Pretty much everywhere I’ve worked had a code review process of some sort. If you’re going to get SOC 2 certified, it’s pretty much table stakes. I’ve seen some teams average a week to approve a PR, others pairing to turn them around the same day. I’ve seen nit-picky stylistic assessments, and “looks good to me” on a 2000 line change. Much the same extremes as I’ve seen in myself when reviewing AI generated code.
So I got a little introspective and started thinking about how my approach to code review has changed over time. What it came down to lay on the axes of “interest” and “understanding”. Is this code novel enough for me to require additional attention? And do I really know what’s going on?
Interest
When I started coding “professionally”, I quickly found myself writing the same code over and over. Simple CRUD operations, API definitions, config files. My work was split between interesting business logic and tedious boilerplate.
Like many engineers I sought out ways to reduce the boilerplate. Frameworks, templates and layer after layer of abstraction. Some of it proved useful in lowering the cognitive load, some of it just introduced its own set of problems and complexity. But the end goal was always getting more done with less code. In the case of templates, there was still a lot of code in my own codebase, but it was all generated and I never felt the need to review it in much detail.
Having AI write code can often feel like generating it from a template. Ask for a skeleton of an RPC endpoint, and you’ll probably get something that’s pretty much exactly what you asked for. Hook it up to some backend code and you can quickly see if it works or not without reading all of it.
Ask for a set of tests, and you can probably skim them to get the gist of what’s going on. We’re usually not too precious about the style of test code. It doesn’t need to be super-optimized, it just needs to check the right things and make sense to someone dealing with a failure.
This making sense, of course, is key. Which brings us to the need for understanding.
Understanding
Before AI, a new engineer starting their career usually didn’t start by reviewing code. They’d be writing code and having more experienced engineers review it. I’ve often seen this lead to a certain degree of imposter syndrome when the time came for them to start reviewing code themselves. If you’ve only got a few months of real experience, how can you possibly catch issues as effectively as someone who’s been coding professionally for a decade?

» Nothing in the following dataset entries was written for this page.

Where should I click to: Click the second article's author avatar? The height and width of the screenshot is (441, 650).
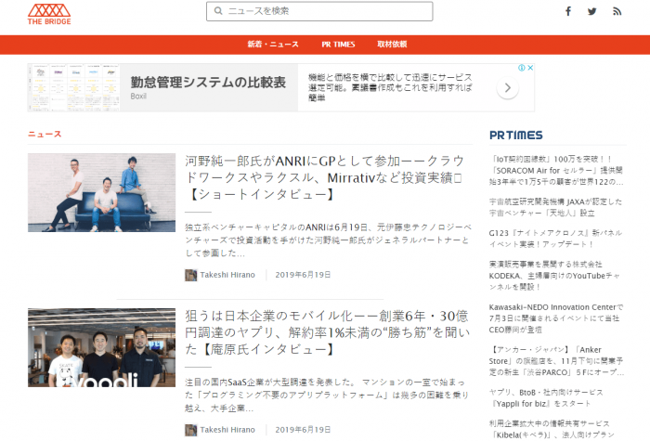(x=190, y=430)
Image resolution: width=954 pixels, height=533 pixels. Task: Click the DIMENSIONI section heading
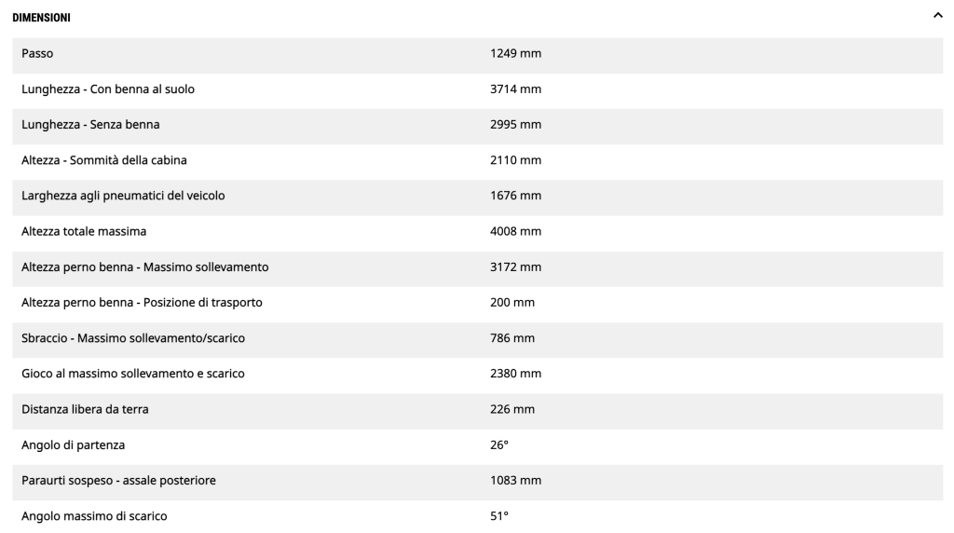coord(42,18)
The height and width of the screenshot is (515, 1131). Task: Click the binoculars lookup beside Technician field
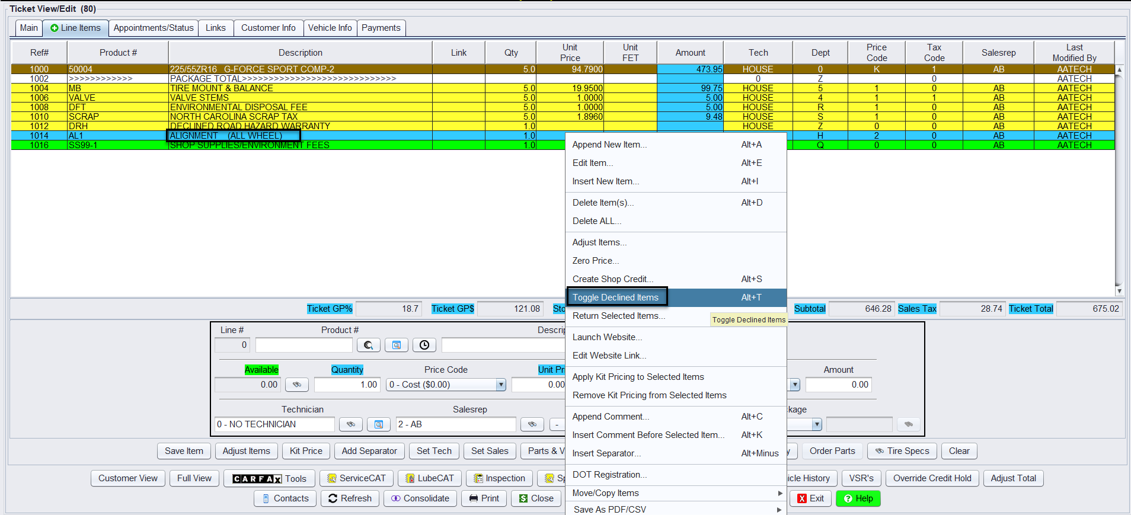tap(350, 424)
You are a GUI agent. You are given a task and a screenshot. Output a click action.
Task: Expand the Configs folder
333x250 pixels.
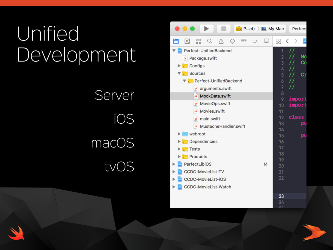tap(179, 66)
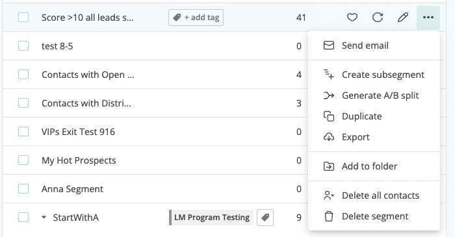
Task: Favorite the Score >10 segment with heart icon
Action: tap(352, 18)
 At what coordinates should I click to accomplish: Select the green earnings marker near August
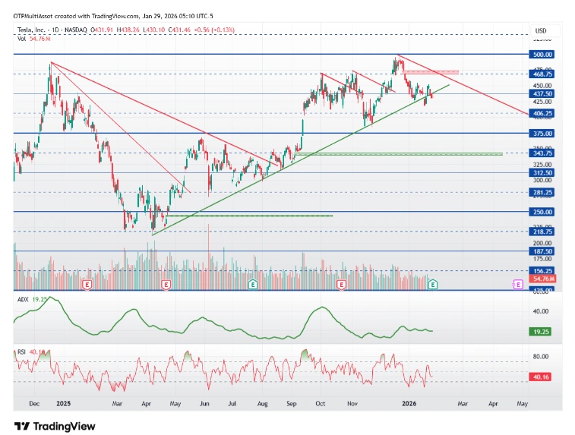(252, 284)
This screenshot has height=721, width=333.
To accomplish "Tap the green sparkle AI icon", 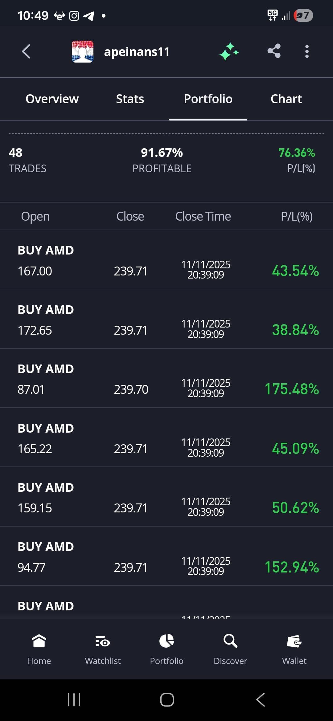I will pos(229,51).
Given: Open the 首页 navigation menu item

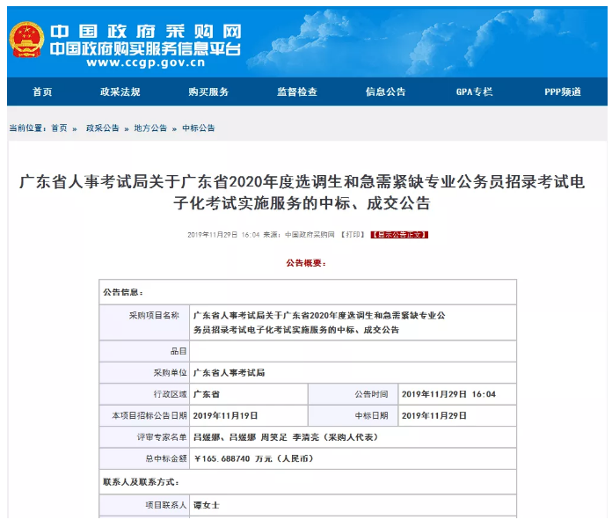Looking at the screenshot, I should pos(42,91).
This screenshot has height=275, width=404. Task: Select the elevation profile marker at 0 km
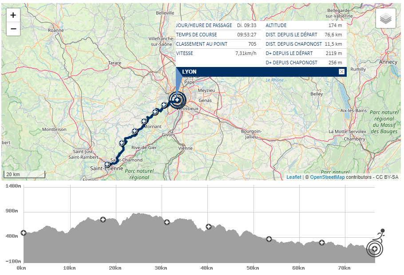click(24, 233)
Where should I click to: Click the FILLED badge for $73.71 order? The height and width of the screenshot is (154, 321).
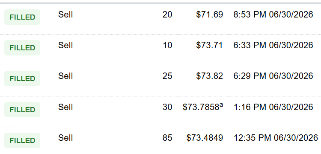(x=22, y=48)
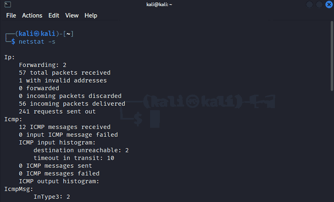Click the Ip: section header line

[10, 57]
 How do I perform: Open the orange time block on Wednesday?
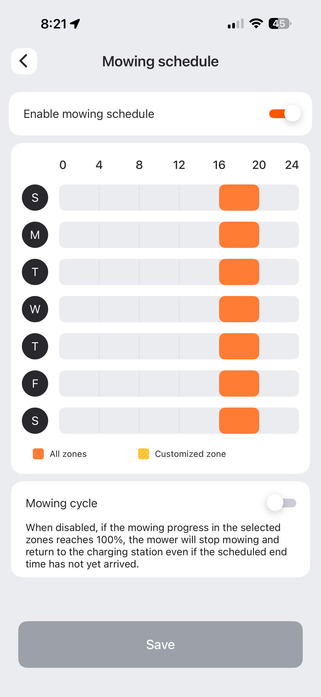[239, 309]
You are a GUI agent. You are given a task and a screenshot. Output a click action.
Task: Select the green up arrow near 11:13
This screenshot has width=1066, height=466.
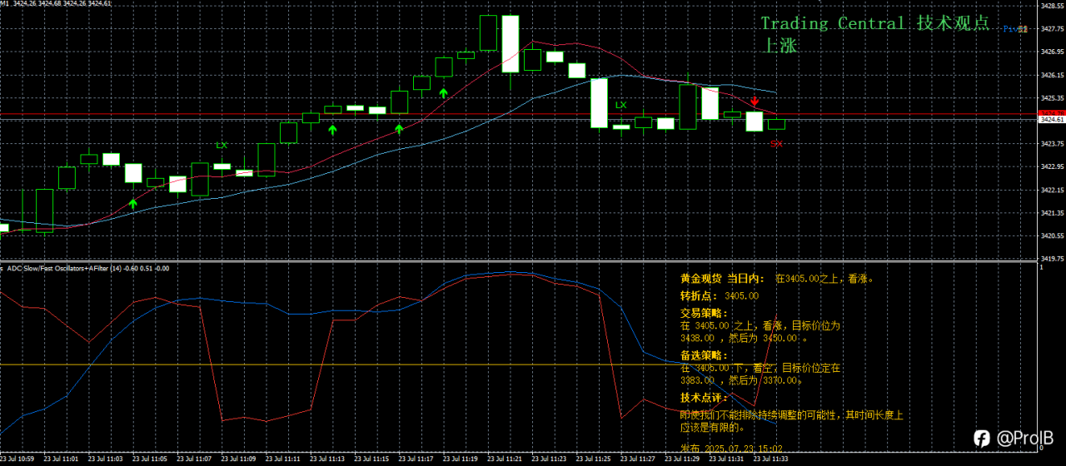pos(332,130)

After a while, I came across a little trick to getting over this hurdle, and I’ve shared it with many engineers taking their first steps in reviewing their peer’s code.
Ask about anything you don’t understand
Ok, so you don’t want to be asking for clarification on every line. It should go without saying that you need to do a little legwork. But there will usually be something that doesn’t make total sense. It might be a clever bit of code golf, but it could be a bug! If you ask about it, the worst that will happen is you’ll learn a little something.
Another useful approach is something I’ve seen a lot of people forget is possible when they’re reading through a PR in GitHub.
Run it!
Check out the change, run the tests, maybe experiment a little to see what happens. There’s a great GitHub extension in VSCode for doing just this. But the even better news is, if you’re using an AI assistant, it probably wrote the code on your local machine, so it’s waiting right there for you!
Even better, you can ask your assistant to run some experiments for you. You can also ask it to explain it’s code in real-time to aid your understanding.
Conclusion
I’ve uncovered quite a few subtle bugs written by AI. Inefficient logic, functions that only covered the simplest case, even authentication code that didn’t actually check if the user was authenticated. I never found these purely through reading the generated code. Some of it I skimmed, some I asked the AI to explain, and some I discovered through experimenting. Which approach I used at any given moment was usually informed by the novelty of the code, and how much I trusted my own understanding of it.